In a recent study published in Journal of the American Chemical Society, a joint research team led by Prof. WANG Fangjun and Prof. XIAO Chunlei from the Dalian Institute of Chemical Physics (DICP) of the Chinese Academy of Sciences, in collaboration with Prof. HANG Wei from Xiamen University and Prof. YIN Zhibin from Shenzhen Institute of Advanced Light Source Facilities, has developed a novel high-spatial-resolution mass spectrometry imaging (MSI) instrument using a single-mode fiber image relay. The system delivers a spatial resolution of 800 nm, allowing researchers to resolve lipid metabolism heterogeneity during drug-induced cell apoptosis at the single-cell level.
Dysregulation of apoptosis represents a hallmark of tumorigenesis, and various anti-cancer drugs induce tumor cell apoptosis via interaction with the cell membrane. During this process, changes in the cell membrane microenvironment and metabolic reprogramming can be characterized by lipidomics. However, due to the small size of single cells and the compositional complexity of lipids, traditional liquid chromatography-mass spectrometry (LC-MS) techniques typically provide only bulk-averaged information, making it difficult to resolve lipid heterogeneity at the single-cell level.

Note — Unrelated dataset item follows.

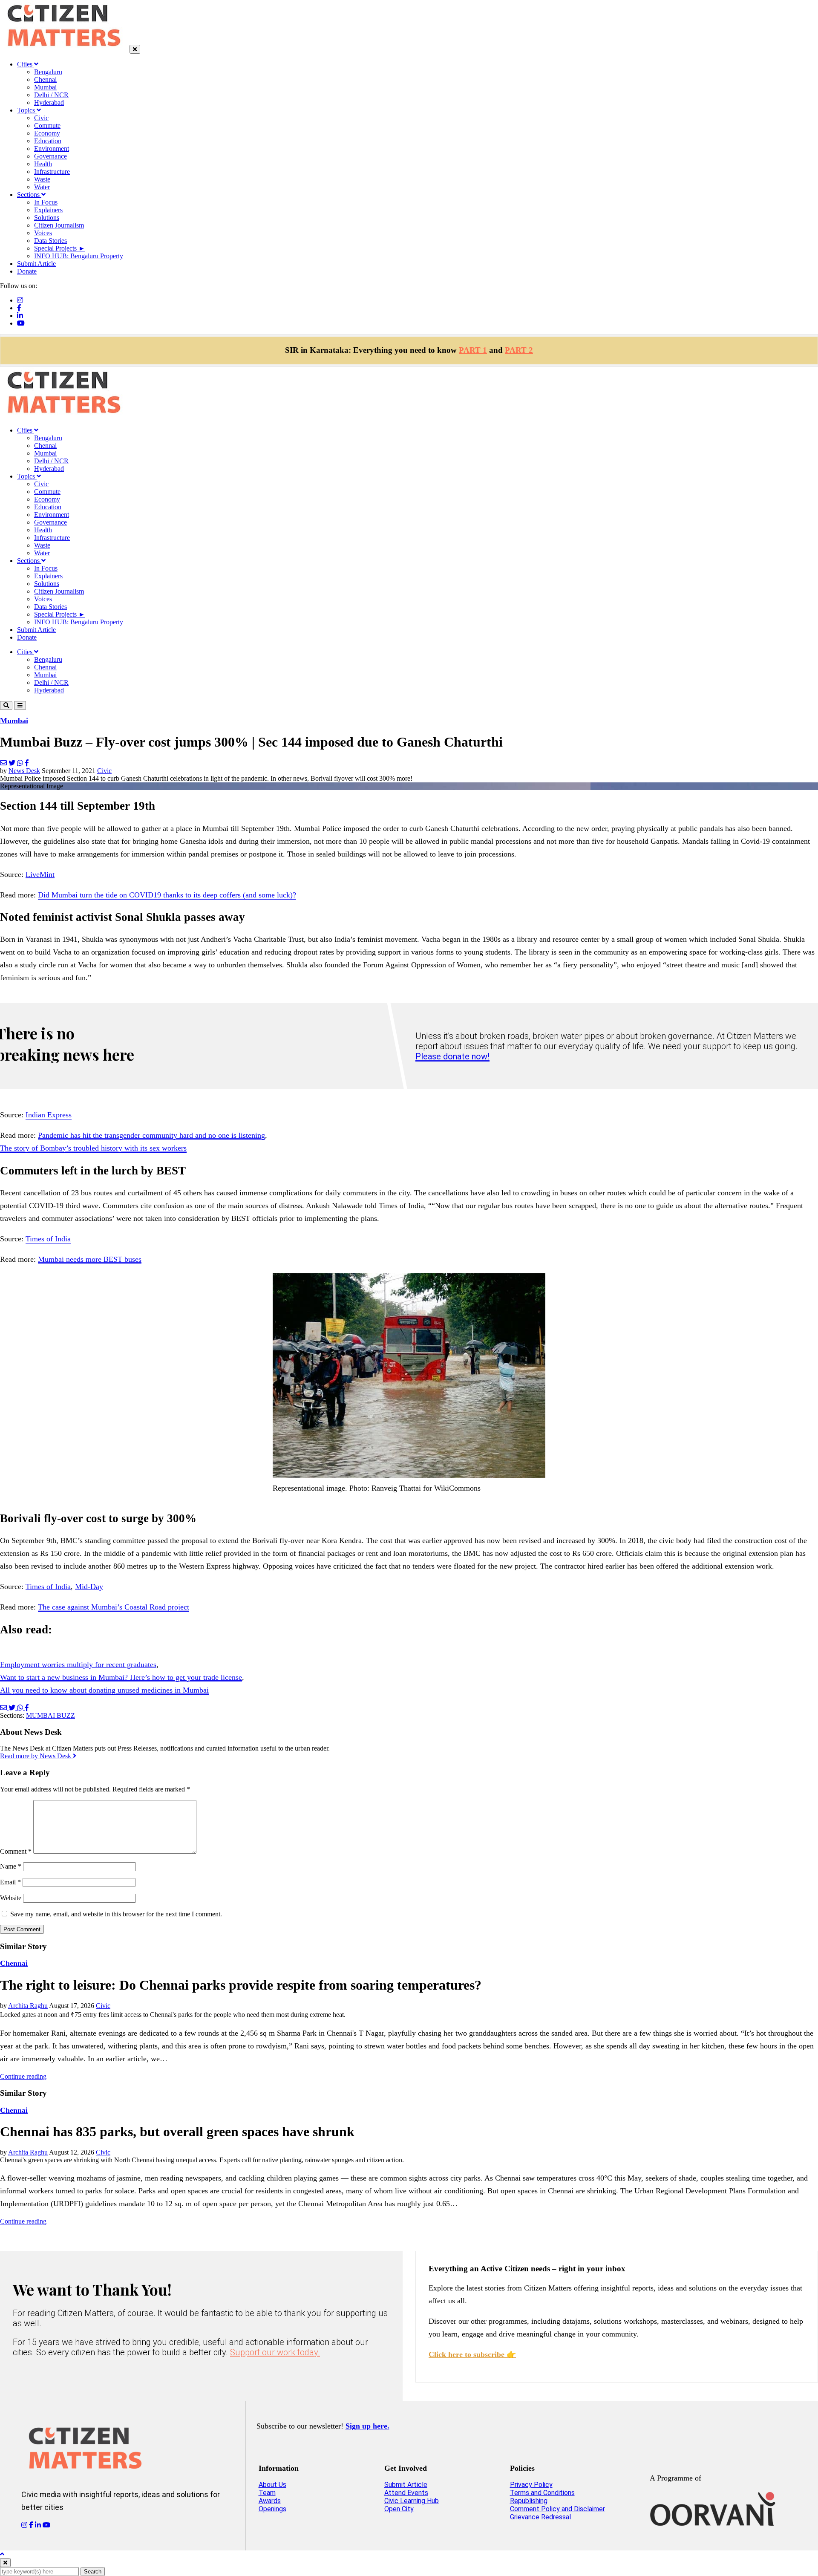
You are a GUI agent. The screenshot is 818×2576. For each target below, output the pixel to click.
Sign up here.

Single-mode fiber image relay mass spectrometry imaging reveals lipid heterogeneity during drug-induced apoptosis (Image by LENG Yixin)

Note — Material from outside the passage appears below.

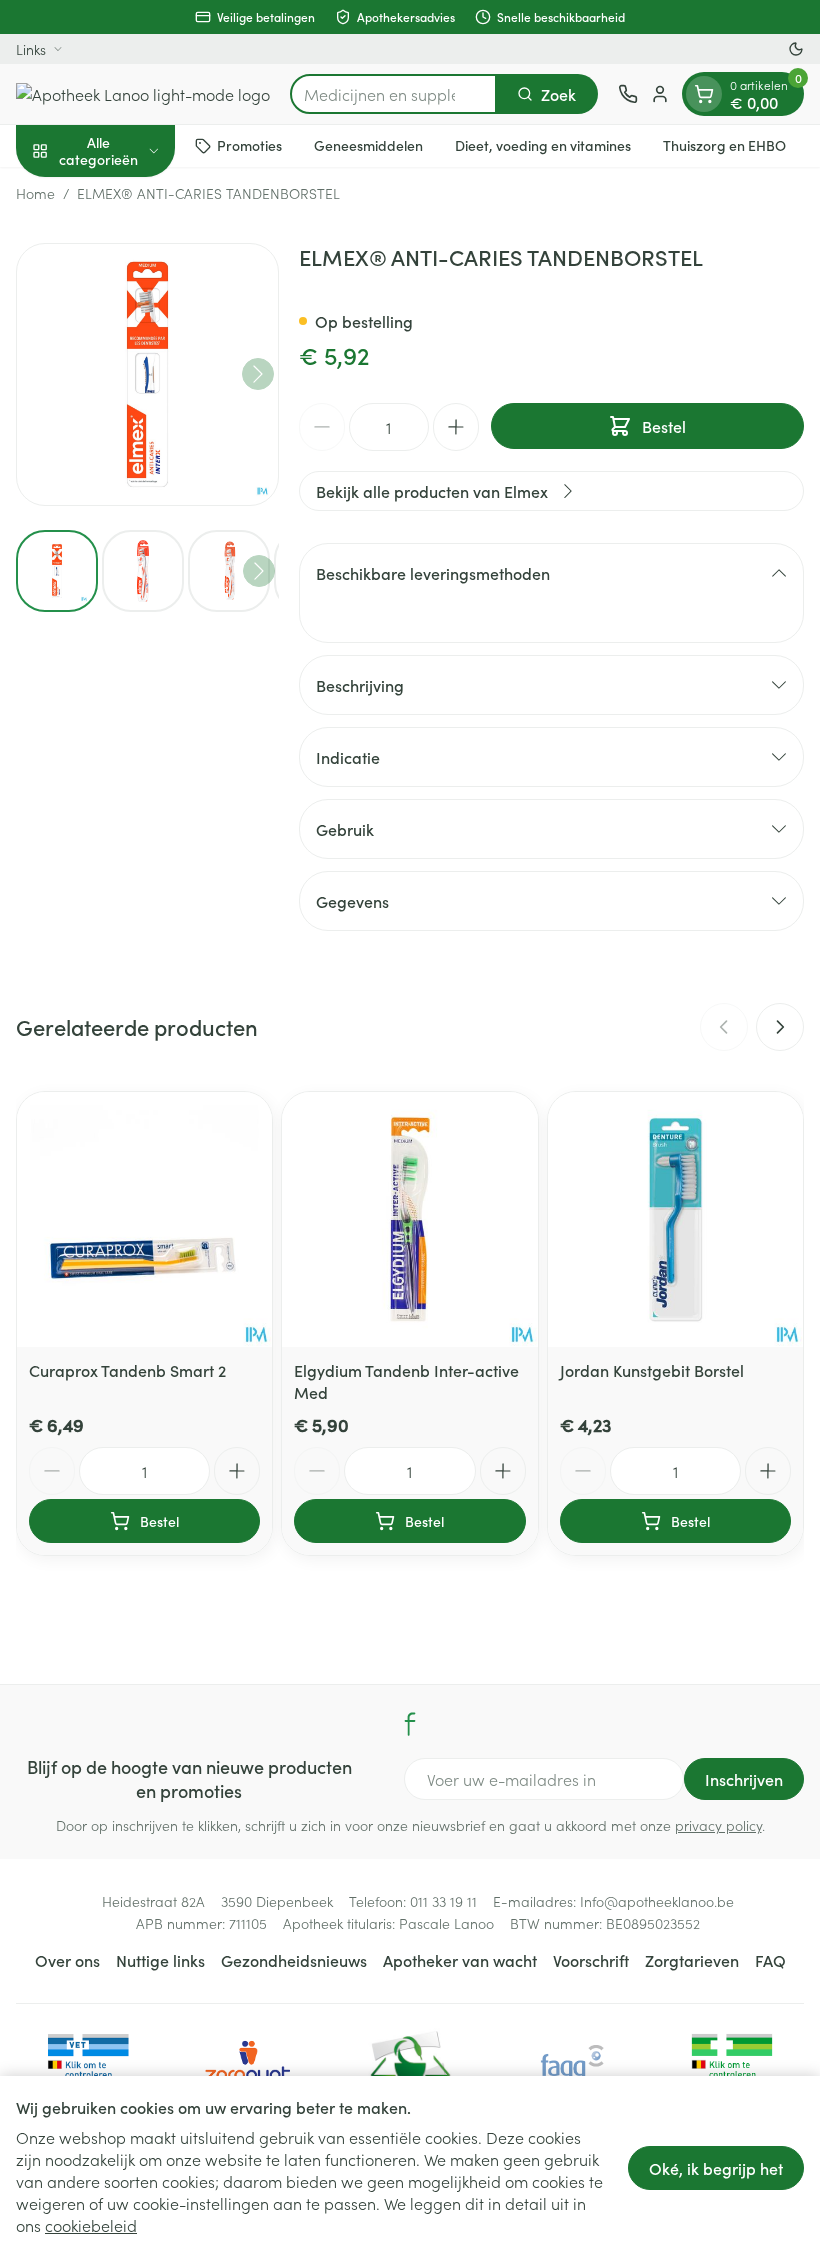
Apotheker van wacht (460, 1960)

To overcome these limitations, researchers proposed an integrated strategy combining instrument development and MSI methodology. They exploited the mode-filtering properties of single-mode fibers and combined them with a custom-designed optical image relay system to develop a novel high-spatial-resolution laser desorption/ionization source.

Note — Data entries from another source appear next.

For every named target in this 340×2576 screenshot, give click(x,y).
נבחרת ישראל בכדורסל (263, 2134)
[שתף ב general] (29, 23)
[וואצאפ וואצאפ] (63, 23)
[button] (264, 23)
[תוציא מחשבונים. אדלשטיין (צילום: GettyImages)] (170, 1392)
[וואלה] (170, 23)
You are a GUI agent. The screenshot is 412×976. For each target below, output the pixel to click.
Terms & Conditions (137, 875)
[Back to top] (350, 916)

The device achieved a spatial resolution of approximately 800 nm while maintaining a long working distance (>25 mm), which helped minimize contamination of the fiber probe. Building on this platform, researchers developed a reflectron time-of-flight mass spectrometer with a mass resolving power greater than 10,000, enabling high spatial resolution MSI of mouse brain tissue sections as well as single cells.
Moreover, researchers integrated high-resolution MSI, cell morphology analysis, and LC-MS to establish a novel approach capable of simultaneously obtaining bulk composition information and single-cell, phenotype-specific lipidomic data. They observed that drug-induced lipid metabolic changes exhibited clear dose- and time-dependent behavior by using this method to study apoptosis in HeLa and HepG2 cells induced by different drugs.
In addition, researchers constructed drug-specific single-cell lipid fingerprints in a multidrug treatment model, revealing metabolic differences associated with distinct pharmacological mechanisms.